● WHAT IS EXPECTED
Each line of the entries below that holds "Choose" is needed, copied in full.

● SUPPLIED INFORMATION

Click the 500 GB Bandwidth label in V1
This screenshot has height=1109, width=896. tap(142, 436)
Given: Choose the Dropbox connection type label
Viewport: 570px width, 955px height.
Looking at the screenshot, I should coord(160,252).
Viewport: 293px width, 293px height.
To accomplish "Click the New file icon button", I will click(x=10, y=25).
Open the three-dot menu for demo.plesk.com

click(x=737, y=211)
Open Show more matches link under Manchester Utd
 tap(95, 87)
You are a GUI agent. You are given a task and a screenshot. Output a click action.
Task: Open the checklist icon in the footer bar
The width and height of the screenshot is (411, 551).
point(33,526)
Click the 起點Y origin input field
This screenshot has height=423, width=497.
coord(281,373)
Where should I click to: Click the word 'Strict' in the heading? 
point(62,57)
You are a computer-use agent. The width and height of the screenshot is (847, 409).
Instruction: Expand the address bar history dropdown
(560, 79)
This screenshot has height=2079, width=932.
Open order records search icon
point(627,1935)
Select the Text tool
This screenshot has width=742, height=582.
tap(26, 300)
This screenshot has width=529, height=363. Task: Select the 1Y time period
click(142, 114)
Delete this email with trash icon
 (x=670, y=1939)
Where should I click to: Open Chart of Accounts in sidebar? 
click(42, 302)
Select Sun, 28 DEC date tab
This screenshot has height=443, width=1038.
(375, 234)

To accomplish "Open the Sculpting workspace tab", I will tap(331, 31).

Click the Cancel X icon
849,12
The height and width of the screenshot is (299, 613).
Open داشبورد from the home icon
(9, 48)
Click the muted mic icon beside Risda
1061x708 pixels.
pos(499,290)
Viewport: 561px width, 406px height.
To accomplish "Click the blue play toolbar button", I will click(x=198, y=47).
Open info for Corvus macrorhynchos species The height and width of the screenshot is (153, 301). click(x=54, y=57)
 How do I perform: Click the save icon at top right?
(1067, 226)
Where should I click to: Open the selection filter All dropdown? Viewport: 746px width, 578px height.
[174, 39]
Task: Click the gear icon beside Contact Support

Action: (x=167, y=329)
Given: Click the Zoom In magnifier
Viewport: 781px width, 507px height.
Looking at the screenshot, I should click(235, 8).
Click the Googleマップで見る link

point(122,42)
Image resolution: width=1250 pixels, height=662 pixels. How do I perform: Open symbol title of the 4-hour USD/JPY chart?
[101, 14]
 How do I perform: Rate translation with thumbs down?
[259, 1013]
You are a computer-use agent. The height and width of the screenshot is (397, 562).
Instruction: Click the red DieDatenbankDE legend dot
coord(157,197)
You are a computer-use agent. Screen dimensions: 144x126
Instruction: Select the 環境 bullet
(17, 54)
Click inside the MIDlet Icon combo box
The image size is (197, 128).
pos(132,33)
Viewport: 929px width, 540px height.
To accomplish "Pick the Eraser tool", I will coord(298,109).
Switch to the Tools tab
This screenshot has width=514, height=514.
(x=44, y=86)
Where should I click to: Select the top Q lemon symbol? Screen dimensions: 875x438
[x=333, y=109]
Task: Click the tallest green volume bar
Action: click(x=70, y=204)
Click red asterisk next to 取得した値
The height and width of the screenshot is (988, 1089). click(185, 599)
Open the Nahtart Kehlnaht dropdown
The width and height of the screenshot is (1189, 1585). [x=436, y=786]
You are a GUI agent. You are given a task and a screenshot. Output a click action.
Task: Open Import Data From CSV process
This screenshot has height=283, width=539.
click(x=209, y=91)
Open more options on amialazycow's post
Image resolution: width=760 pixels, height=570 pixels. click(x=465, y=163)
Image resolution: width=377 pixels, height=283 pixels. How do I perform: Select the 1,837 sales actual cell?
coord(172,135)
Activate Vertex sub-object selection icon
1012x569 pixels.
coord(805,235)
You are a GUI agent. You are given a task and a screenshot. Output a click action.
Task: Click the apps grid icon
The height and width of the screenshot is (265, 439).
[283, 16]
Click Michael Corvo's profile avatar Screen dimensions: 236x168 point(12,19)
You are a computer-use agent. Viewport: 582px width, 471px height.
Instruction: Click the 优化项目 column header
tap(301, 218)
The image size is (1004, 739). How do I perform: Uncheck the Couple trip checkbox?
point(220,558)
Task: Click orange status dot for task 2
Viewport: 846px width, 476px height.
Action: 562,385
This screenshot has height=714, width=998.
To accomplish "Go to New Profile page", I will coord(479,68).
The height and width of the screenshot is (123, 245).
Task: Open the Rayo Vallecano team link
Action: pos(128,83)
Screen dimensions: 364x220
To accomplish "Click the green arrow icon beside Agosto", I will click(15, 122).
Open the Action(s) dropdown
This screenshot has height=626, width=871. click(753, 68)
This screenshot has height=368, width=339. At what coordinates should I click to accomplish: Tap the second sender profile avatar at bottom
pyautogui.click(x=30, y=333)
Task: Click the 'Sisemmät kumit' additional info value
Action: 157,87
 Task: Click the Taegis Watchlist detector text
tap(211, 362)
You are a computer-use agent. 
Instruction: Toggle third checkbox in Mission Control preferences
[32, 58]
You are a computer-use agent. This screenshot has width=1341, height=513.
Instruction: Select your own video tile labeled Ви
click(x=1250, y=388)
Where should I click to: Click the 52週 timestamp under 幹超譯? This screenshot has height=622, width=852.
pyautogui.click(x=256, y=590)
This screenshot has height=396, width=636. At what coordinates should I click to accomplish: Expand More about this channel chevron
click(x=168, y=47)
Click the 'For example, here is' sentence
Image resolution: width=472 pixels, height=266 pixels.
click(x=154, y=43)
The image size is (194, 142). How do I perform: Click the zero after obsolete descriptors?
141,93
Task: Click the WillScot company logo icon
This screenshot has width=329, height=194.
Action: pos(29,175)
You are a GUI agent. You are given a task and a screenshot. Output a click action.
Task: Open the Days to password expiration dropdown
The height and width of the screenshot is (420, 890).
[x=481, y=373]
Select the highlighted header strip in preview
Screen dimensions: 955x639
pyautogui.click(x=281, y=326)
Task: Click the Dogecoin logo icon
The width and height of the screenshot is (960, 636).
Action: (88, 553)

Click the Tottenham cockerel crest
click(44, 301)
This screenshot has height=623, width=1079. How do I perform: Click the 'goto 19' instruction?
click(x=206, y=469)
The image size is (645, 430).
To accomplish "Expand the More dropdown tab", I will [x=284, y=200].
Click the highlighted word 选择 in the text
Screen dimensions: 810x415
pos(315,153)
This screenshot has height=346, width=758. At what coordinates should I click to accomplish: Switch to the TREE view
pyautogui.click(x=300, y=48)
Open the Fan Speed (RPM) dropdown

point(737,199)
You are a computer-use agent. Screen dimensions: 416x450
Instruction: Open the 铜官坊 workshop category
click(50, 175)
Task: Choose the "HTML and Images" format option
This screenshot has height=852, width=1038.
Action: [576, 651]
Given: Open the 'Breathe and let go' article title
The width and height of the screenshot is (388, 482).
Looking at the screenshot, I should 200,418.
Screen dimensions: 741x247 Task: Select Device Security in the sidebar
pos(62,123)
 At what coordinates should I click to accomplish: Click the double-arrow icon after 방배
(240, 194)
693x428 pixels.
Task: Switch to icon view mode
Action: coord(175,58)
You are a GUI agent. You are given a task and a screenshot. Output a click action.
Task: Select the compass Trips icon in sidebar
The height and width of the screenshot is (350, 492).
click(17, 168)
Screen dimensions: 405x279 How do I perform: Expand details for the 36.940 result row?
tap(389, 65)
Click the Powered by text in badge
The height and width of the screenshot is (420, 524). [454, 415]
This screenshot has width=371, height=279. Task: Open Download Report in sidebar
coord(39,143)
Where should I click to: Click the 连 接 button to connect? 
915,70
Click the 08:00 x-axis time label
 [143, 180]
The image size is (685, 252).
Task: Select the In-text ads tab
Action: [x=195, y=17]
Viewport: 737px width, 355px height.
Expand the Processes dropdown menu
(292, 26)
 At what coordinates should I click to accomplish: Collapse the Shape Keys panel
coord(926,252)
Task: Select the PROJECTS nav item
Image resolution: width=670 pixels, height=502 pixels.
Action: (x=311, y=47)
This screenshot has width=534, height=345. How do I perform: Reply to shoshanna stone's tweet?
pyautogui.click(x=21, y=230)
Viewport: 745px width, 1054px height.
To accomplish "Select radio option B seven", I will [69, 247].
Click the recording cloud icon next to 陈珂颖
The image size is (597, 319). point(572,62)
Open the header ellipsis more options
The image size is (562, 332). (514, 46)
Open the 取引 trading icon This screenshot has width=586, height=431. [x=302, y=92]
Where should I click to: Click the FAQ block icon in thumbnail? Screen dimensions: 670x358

● FINISHED TASK
Given: Choose the Dropbox connection type label
Task: Choose the "HTML and Images" format option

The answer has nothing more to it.